Карл подошел к изножию канапе, чтоб получше разглядеть женщину; странно, что она жалуется, жара-то самая обыкновенная.
– Погоди, сейчас я тебе помогу, – робко произнес Деламарш, расстегнул ей верхние пуговки, освободив шею и верхнюю часть груди, в вырезе мелькнуло даже тонкое кремовое кружево сорочки.
– Кто это? – вдруг спросила женщина, указывая пальцем на Карла, – и почему он так смотрит на меня?
– Ты скоро понадобишься для дела, – сказал Деламарш Карлу и отодвинул его в сторону, одновременно успокаивая женщину: – Это просто мальчишка, он будет тебе прислуживать.
– Но мне никто не нужен! – воскликнула она. – Зачем ты приводишь в дом чужих людей!
– Но ты же все время мечтала о прислуге, – сказал Деламарш, присев на корточки, ведь возле Брунельды, несмотря на ширину канапе, свободного места не было.
– Ах, Деламарш, – сказала она, – ты никак не желаешь меня понять.
– В данном случае я действительно тебя не понимаю, – отозвался Деламарш, взяв ее лицо в ладони. – Но это не беда, если хочешь, он сию же минуту исчезнет.
– Раз уж он здесь, пусть остается, – снова заговорила она, и, хотя особого дружелюбия в этих словах, пожалуй, не было, Карл от усталости почувствовал такую благодарность к ней, что, все еще в смутных мыслях об этой бесконечной лестнице, которую, быть может, придется сейчас снова одолевать, переступил через мирно почивавшего на своем одеяле Робинсона и, не обращая внимания на сердитую жестикуляцию Деламарша, сказал:
– Спасибо вам хотя бы за то, что вы позволяете мне остаться здесь еще немного.

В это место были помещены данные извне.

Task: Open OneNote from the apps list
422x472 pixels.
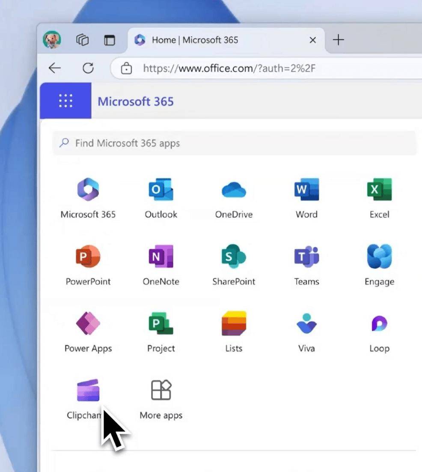Action: coord(161,265)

Я не смыкал глаз, кажется, целые сутки, при том что изрядно поработал и напереживался по разным поводам. Я ужасно устал. Сейчас я даже толком не понял, куда попал. Дайте мне поспать часок-другой, а потом можете с чистой совестью выпроводить меня, и я охотно уйду.
– Ты можешь вообще остаться здесь, – сказала женщина и прибавила иронически: – Места у нас в избытке, как видишь.
– Значит, придется тебе уйти, – сказал Деламарш, – ты нам не нужен.
– Нет, пусть остается, – возразила женщина совершенно серьезно.
И Деламарш, как бы исполняя ее желание, сказал Карлу:
– Тогда устраивайся.
– Он может лечь на шторы, только пускай снимет ботинки, чтобы ничего не порвать.
Деламарш показал Карлу место, которое она имела в виду. Между дверью и шкафами высилась огромная куча разного рода оконных штор. Если ее разобрать, тяжелое сложить в самом низу, а вверху – более легкое и, наконец, вытащить торчащие из кучи многочисленные карнизы и деревянные кольца, то получилось бы вполне сносное ложе, а так это была просто шаткая разъезжающаяся груда, но, несмотря на это, Карл тут же улегся – слишком он устал для особых приготовлении ко сну, да и не хотел обременять хозяев лишней суетой.
Он уже почти заснул, когда услышал громкий крик, приподнялся и увидел, что Брунельда, сидя на канапе, обнимает стоящего на коленях Деламарша. Карл, смущенный этой сценою, опять улегся и поглубже зарылся в шторы, чтобы продолжить сон. Здесь он и двух дней не выдержит, это совершенно ясно, но тем нужнее ему сон; выспится как следует, а на свежую голову быстро примет правильное решение.